EXERCISE OBJECTIVE:
Your task is to copy each line of the material that includes "agent".
=== DATA ===
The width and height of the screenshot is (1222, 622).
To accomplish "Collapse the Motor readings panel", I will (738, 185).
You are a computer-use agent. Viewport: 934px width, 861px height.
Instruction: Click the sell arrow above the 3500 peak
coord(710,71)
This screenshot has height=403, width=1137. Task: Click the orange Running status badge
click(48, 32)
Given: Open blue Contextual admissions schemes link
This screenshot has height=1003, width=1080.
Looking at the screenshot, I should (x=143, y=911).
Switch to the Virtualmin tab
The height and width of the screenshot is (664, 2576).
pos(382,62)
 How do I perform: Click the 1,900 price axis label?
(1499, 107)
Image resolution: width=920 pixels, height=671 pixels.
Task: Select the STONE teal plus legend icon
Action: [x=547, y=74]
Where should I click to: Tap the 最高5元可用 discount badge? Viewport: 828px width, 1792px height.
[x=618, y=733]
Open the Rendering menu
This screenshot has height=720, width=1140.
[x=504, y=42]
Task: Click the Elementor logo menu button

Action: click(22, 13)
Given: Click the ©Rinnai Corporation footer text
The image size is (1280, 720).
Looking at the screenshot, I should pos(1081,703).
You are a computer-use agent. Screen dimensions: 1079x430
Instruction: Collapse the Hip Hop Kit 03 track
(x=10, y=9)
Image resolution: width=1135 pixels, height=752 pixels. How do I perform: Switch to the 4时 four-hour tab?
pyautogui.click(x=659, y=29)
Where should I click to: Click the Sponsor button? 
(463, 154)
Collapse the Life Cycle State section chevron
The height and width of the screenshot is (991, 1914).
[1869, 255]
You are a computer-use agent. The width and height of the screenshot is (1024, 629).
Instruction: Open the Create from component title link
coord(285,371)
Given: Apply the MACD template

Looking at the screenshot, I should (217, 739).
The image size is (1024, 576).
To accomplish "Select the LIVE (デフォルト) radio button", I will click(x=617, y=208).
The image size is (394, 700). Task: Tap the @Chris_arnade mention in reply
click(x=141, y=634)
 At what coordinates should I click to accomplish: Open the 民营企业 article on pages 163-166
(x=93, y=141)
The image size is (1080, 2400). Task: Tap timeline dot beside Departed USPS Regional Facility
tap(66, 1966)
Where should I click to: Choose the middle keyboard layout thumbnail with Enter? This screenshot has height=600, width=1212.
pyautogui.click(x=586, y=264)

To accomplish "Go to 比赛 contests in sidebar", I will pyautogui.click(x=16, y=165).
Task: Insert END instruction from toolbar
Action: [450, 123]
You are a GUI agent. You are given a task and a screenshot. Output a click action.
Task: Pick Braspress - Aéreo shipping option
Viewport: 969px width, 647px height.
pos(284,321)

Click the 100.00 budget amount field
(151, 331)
===
SOLUTION FOR THIS EXERCISE:
You are a computer-use agent. Viewport: 934px width, 861px height.
You are a computer-use agent. Screen dimensions: 1079x430
You are a computer-use agent. The width and height of the screenshot is (1024, 629).
You are a GUI agent. You are given a task and a screenshot. Output a click action.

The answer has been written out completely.